- **AIM OF THE TASK**
Reproduce each of the lines below without changing a single character.
Start of DATA LINES
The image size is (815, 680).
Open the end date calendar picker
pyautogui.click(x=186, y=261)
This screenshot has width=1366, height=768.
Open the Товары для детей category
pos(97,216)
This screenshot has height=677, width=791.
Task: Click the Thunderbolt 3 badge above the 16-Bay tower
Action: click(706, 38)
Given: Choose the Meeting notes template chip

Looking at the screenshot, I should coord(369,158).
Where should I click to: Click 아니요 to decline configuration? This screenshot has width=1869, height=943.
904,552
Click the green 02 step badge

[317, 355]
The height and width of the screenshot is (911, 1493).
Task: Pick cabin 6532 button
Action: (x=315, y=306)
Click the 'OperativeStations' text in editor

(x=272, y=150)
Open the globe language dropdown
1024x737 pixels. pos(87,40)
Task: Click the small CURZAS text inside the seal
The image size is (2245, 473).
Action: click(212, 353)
End of DATA LINES
- **ANSWER IN FULL**
The image size is (815, 680).
Open the end date calendar picker
pyautogui.click(x=186, y=261)
This screenshot has width=1366, height=768.
Open the Товары для детей category
pos(97,216)
This screenshot has height=677, width=791.
Task: Click the Thunderbolt 3 badge above the 16-Bay tower
Action: click(706, 38)
Given: Choose the Meeting notes template chip

Looking at the screenshot, I should coord(369,158).
Where should I click to: Click 아니요 to decline configuration? This screenshot has width=1869, height=943.
904,552
Click the green 02 step badge

[317, 355]
The height and width of the screenshot is (911, 1493).
Task: Pick cabin 6532 button
Action: (x=315, y=306)
Click the 'OperativeStations' text in editor

(x=272, y=150)
Open the globe language dropdown
1024x737 pixels. pos(87,40)
Task: Click the small CURZAS text inside the seal
The image size is (2245, 473).
Action: click(212, 353)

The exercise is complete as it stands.